I regularly encourage everyone to donate to their favorite charity. I think it is the responsibility of all people to help their fellow man whenever possible. Most people reading this site live in the United States of America. As a citizen of the USA, you are very likely to be immensely more wealthy than the average person in the world. If you are reading this post, you owe it to others to help them and you owe it yourself to give part of yourself to others - you will reap the rewards.
You may remember the ALS ice bucket challenge of a few years ago. If you participated, you helped to eventually cure this disease. Congratulations! You made a difference in the real world.
Here is my video (hosted on Facebook) of my check as well as my dosing of ice water.
Here is a video on WSJ discussing this amazing breakthrough.
And here is an article describing the amazing successes that were caused by the citizens of the world doing a little bit more to help their fellow man.
It is often easy to dismiss viral charity campaigns as “slacktivism”, which lacks in real-world impact (we never did catch the warlord Joseph Kony, after all) but a breakthrough discovery bankrolled by 2014’s ALS ice bucket challenge may give the lie to that cynicism.
The ice bucket challenge was a phenomenon in the summer of 2014 in which people dunked a bucket of iced water over their heads in order to solicit donations before nominating others to do the same.
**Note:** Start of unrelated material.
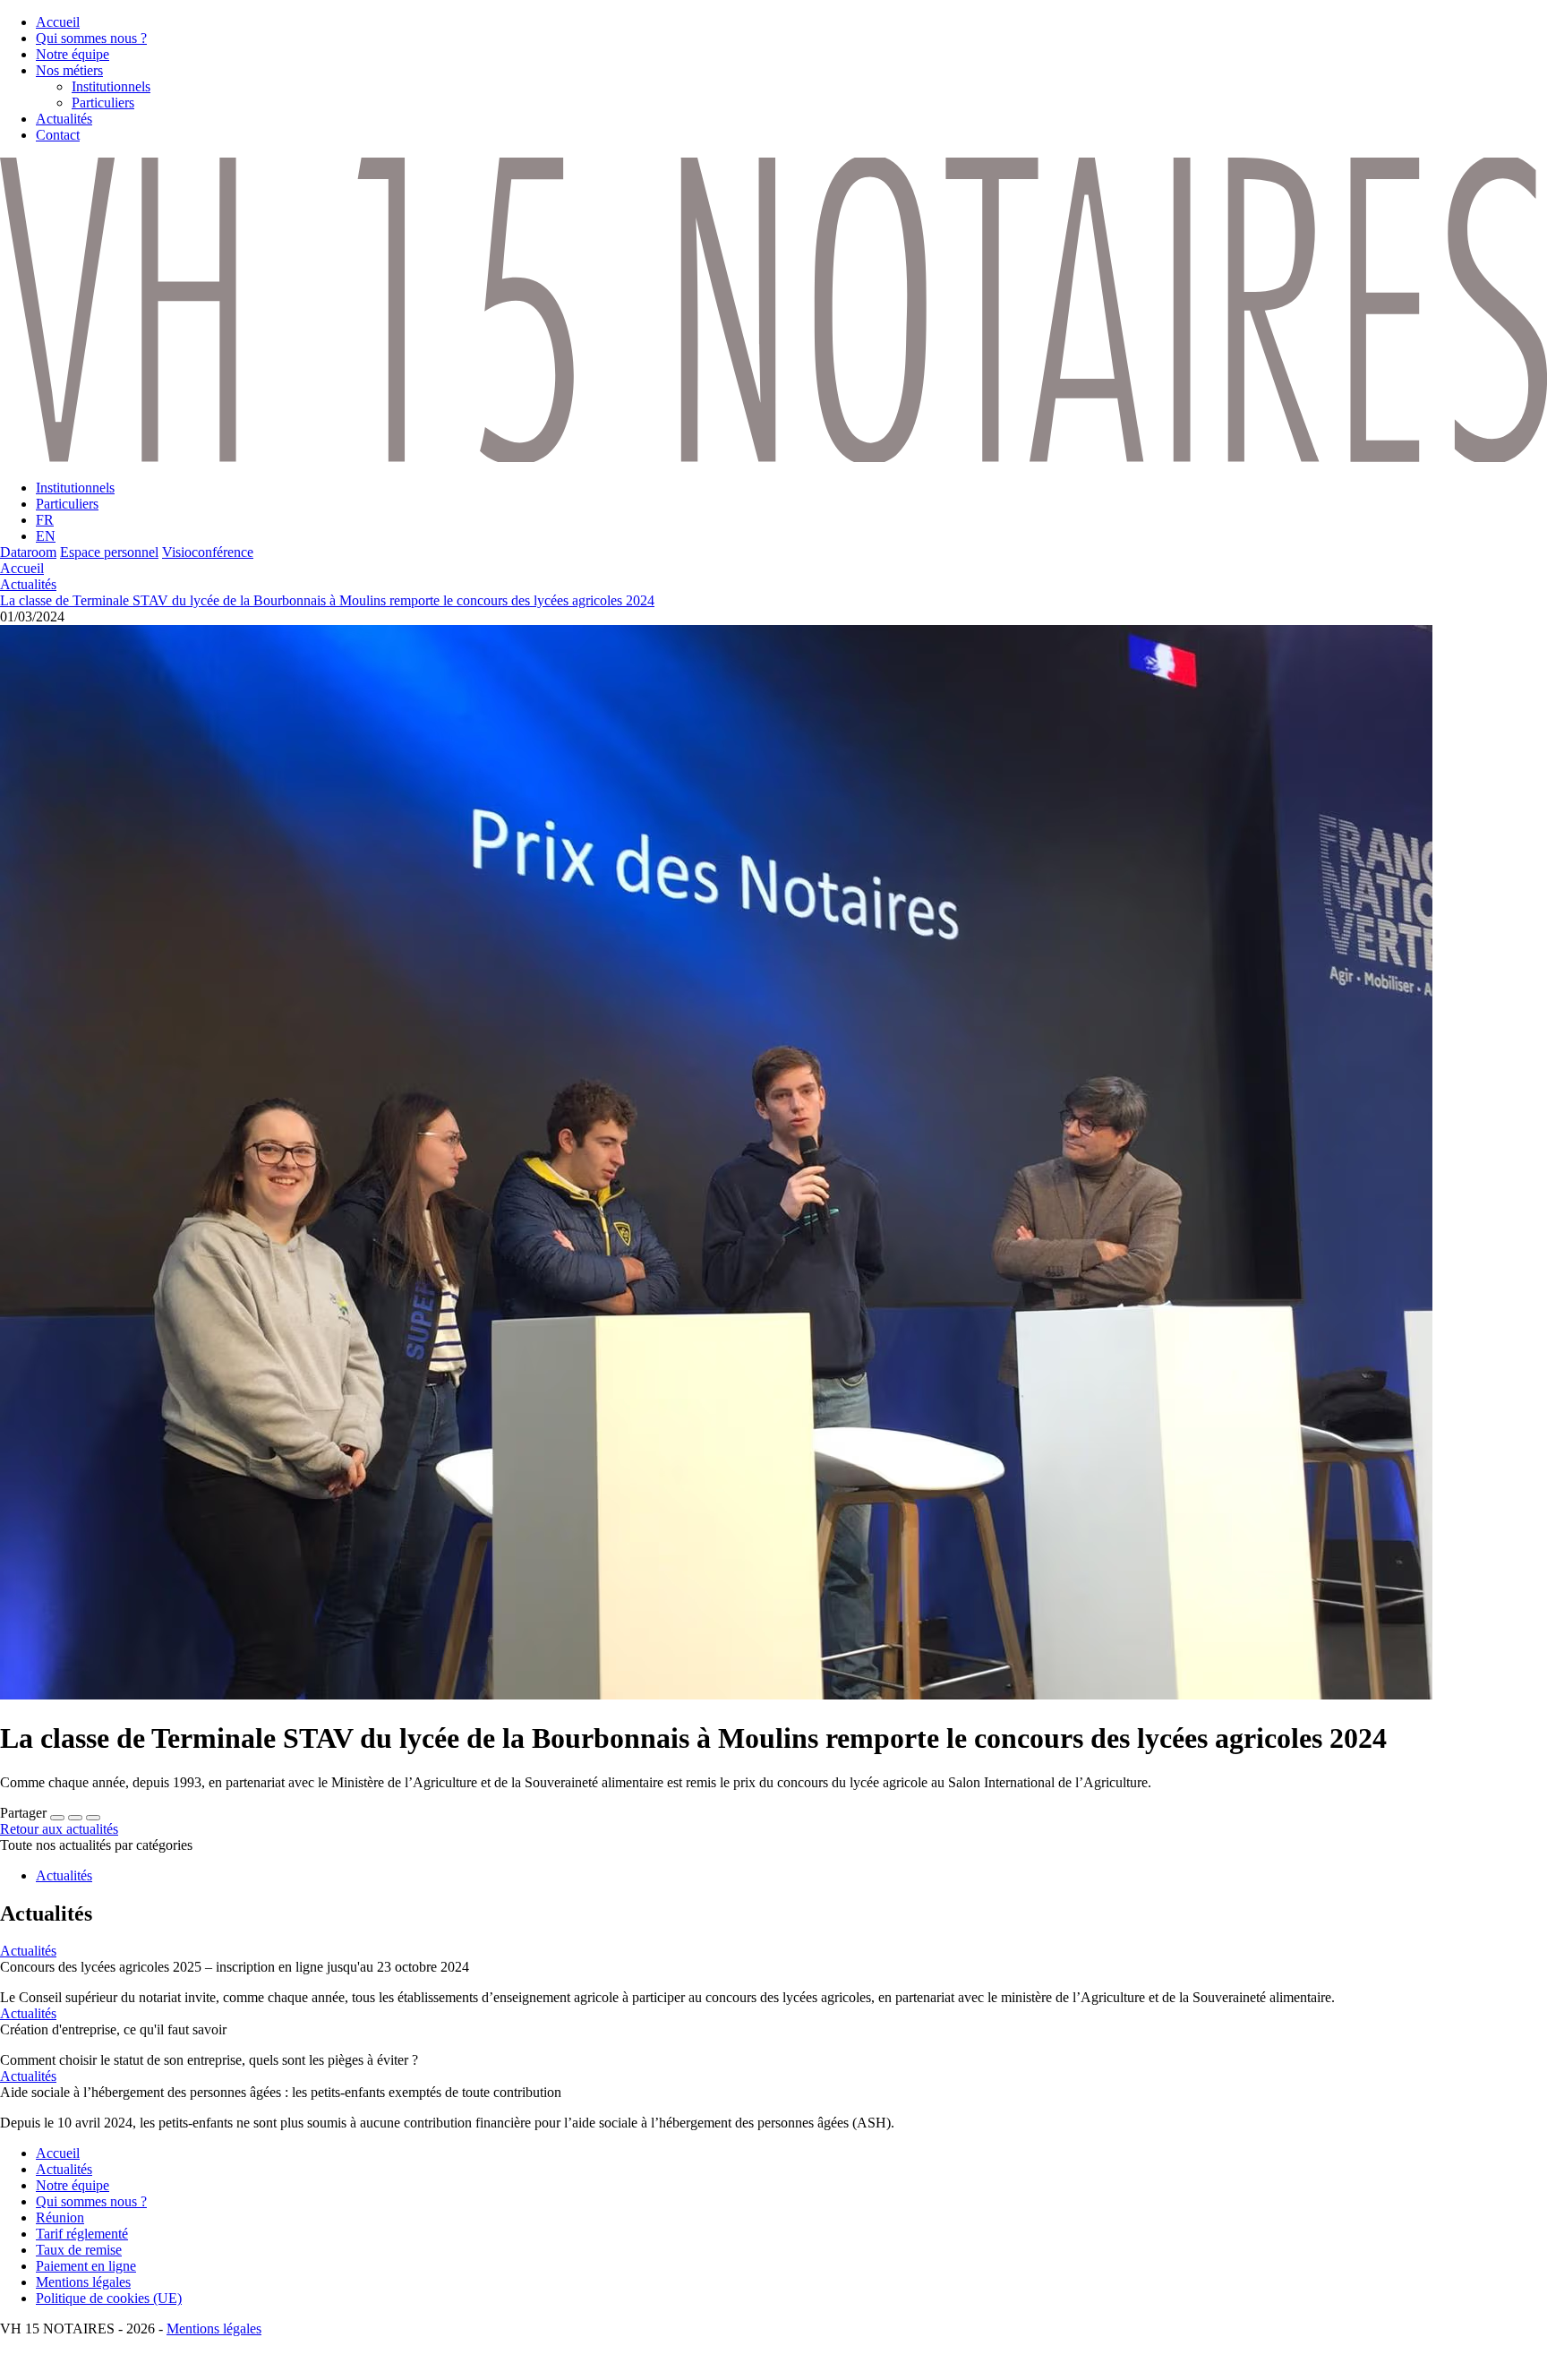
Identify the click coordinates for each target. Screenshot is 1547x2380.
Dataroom (28, 552)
Slate wrote that “for most of the people posting ice bucket videos of themselves on Facebook, Vine, and Instagram, the charity part remains a postscript”, while Time called it “problematic in almost every way”, going on to say that “most of its participants ... didn’t mention the disease at all. The chance to jump on the latest trend was an end in itself. In fact, the challenge’s structure seems almost inherently offensive to those touched by ALS.”
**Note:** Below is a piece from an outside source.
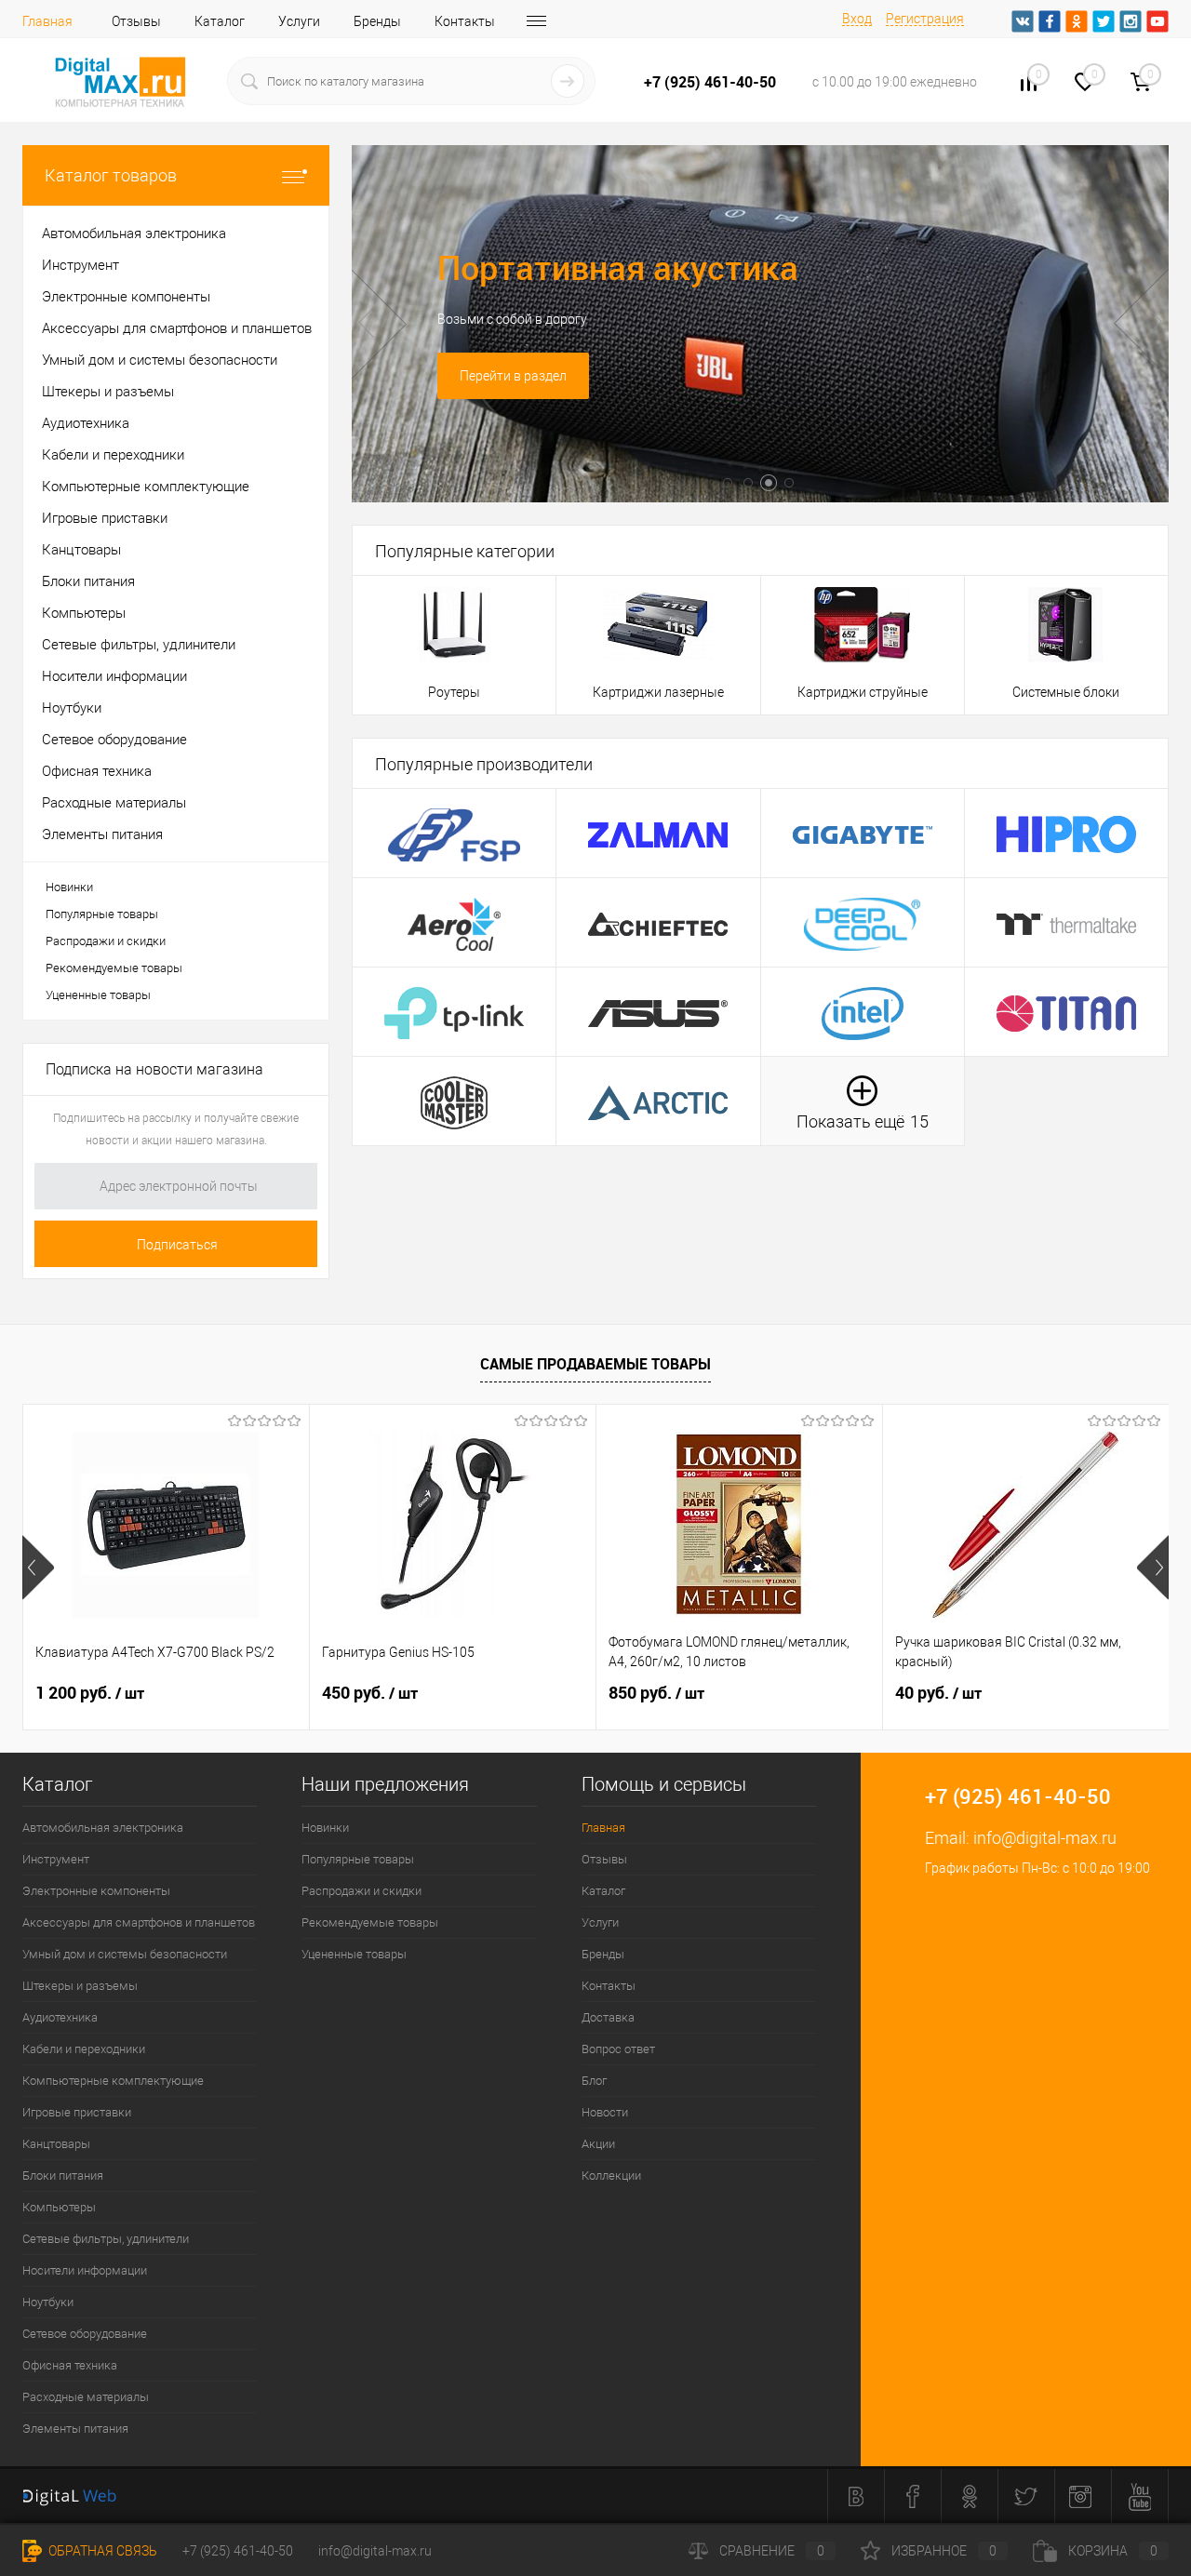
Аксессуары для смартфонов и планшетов (138, 1922)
But the proof of the pudding was in the eating: the campaign raised more than $100m in a 30-day period, and was able to fully fund a number of research projects.
One of these was Project MinE, a large data-driven initiative funded by the ALS Association through ice bucket challenge donations, as well as donations from the organization’s Georgia and New York chapters. The project’s researchers announced on Monday that they have identified a new gene associated with the disease, which experts say could lead to new treatment possibilities.
Amyotrophic Lateral Sclerosis, also known ALS or Lou Gehrig’s Disease, is a neurological disorder in which the motor neurons that control muscle function slowly die. The disease can be either sporadic or inherited, and in either case there is currently no cure.
“It’s very exciting because it shows everyone who contributed to the ice bucket challenge that their donation had an impact on the research,” said Brian Frederick, executive vice-president of communications and development at the ALS Association. “The work that Project MinE is doing is really important, and the discovery of this new gene will help us better understand ALS.”